Data items:

· · ·

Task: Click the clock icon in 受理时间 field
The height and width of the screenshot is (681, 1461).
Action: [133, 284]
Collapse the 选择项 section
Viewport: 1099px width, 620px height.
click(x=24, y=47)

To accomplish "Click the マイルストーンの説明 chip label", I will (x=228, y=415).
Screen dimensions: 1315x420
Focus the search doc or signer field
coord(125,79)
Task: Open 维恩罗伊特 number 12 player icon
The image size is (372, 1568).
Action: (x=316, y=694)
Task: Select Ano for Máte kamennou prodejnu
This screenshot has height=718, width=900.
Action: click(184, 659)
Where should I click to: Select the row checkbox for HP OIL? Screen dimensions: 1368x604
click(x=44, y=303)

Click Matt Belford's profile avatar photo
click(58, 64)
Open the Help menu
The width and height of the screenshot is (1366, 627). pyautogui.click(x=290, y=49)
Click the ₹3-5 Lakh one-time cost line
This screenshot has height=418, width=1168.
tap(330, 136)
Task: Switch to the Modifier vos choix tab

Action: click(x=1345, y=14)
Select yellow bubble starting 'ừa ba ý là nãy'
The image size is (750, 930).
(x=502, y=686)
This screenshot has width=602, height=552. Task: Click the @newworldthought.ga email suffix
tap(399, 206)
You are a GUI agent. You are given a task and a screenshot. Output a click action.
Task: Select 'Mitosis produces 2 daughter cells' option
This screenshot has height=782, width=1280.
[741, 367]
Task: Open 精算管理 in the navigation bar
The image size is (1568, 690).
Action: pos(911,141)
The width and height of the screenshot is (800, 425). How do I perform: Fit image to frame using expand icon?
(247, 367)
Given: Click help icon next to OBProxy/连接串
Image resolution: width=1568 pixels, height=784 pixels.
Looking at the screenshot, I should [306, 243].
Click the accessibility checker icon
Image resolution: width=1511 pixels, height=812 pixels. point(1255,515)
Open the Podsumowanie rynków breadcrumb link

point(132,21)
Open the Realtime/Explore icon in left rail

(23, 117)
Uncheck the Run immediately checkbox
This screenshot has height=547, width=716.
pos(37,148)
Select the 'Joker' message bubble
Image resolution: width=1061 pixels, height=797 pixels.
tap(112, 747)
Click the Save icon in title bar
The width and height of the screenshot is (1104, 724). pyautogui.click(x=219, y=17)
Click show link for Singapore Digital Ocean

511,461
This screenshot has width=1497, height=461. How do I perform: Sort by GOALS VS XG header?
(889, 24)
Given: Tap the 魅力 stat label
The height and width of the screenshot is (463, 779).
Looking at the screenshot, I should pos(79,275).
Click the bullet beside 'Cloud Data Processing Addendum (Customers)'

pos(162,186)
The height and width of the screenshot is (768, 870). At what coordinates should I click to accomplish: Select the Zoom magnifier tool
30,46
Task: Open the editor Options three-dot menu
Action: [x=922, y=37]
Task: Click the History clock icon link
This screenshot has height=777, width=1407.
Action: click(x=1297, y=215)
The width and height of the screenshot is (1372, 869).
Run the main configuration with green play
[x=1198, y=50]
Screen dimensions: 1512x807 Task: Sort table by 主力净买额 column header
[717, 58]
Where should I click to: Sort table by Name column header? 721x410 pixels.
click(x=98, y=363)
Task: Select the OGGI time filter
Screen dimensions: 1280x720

· · ·

### Task brief
Reproduce the data. Match each line exactly.

### Written response
Task: Click the clock icon in 受理时间 field
The height and width of the screenshot is (681, 1461).
Action: [133, 284]
Collapse the 选择项 section
Viewport: 1099px width, 620px height.
click(x=24, y=47)

To accomplish "Click the マイルストーンの説明 chip label", I will (x=228, y=415).
Screen dimensions: 1315x420
Focus the search doc or signer field
coord(125,79)
Task: Open 维恩罗伊特 number 12 player icon
The image size is (372, 1568).
Action: (x=316, y=694)
Task: Select Ano for Máte kamennou prodejnu
This screenshot has height=718, width=900.
Action: click(184, 659)
Where should I click to: Select the row checkbox for HP OIL? Screen dimensions: 1368x604
click(x=44, y=303)

Click Matt Belford's profile avatar photo
click(58, 64)
Open the Help menu
The width and height of the screenshot is (1366, 627). pyautogui.click(x=290, y=49)
Click the ₹3-5 Lakh one-time cost line
This screenshot has height=418, width=1168.
tap(330, 136)
Task: Switch to the Modifier vos choix tab

Action: click(x=1345, y=14)
Select yellow bubble starting 'ừa ba ý là nãy'
The image size is (750, 930).
(x=502, y=686)
This screenshot has width=602, height=552. Task: Click the @newworldthought.ga email suffix
tap(399, 206)
You are a GUI agent. You are given a task and a screenshot. Output a click action.
Task: Select 'Mitosis produces 2 daughter cells' option
This screenshot has height=782, width=1280.
[741, 367]
Task: Open 精算管理 in the navigation bar
The image size is (1568, 690).
Action: pos(911,141)
The width and height of the screenshot is (800, 425). How do I perform: Fit image to frame using expand icon?
(247, 367)
Given: Click help icon next to OBProxy/连接串
Image resolution: width=1568 pixels, height=784 pixels.
Looking at the screenshot, I should [306, 243].
Click the accessibility checker icon
Image resolution: width=1511 pixels, height=812 pixels. point(1255,515)
Open the Podsumowanie rynków breadcrumb link

point(132,21)
Open the Realtime/Explore icon in left rail

(23, 117)
Uncheck the Run immediately checkbox
This screenshot has height=547, width=716.
pos(37,148)
Select the 'Joker' message bubble
Image resolution: width=1061 pixels, height=797 pixels.
tap(112, 747)
Click the Save icon in title bar
The width and height of the screenshot is (1104, 724). pyautogui.click(x=219, y=17)
Click show link for Singapore Digital Ocean

511,461
This screenshot has width=1497, height=461. How do I perform: Sort by GOALS VS XG header?
(889, 24)
Given: Tap the 魅力 stat label
The height and width of the screenshot is (463, 779).
Looking at the screenshot, I should pos(79,275).
Click the bullet beside 'Cloud Data Processing Addendum (Customers)'

pos(162,186)
The height and width of the screenshot is (768, 870). At what coordinates should I click to accomplish: Select the Zoom magnifier tool
30,46
Task: Open the editor Options three-dot menu
Action: [x=922, y=37]
Task: Click the History clock icon link
This screenshot has height=777, width=1407.
Action: click(x=1297, y=215)
The width and height of the screenshot is (1372, 869).
Run the main configuration with green play
[x=1198, y=50]
Screen dimensions: 1512x807 Task: Sort table by 主力净买额 column header
[717, 58]
Where should I click to: Sort table by Name column header? 721x410 pixels.
click(x=98, y=363)
Task: Select the OGGI time filter
Screen dimensions: 1280x720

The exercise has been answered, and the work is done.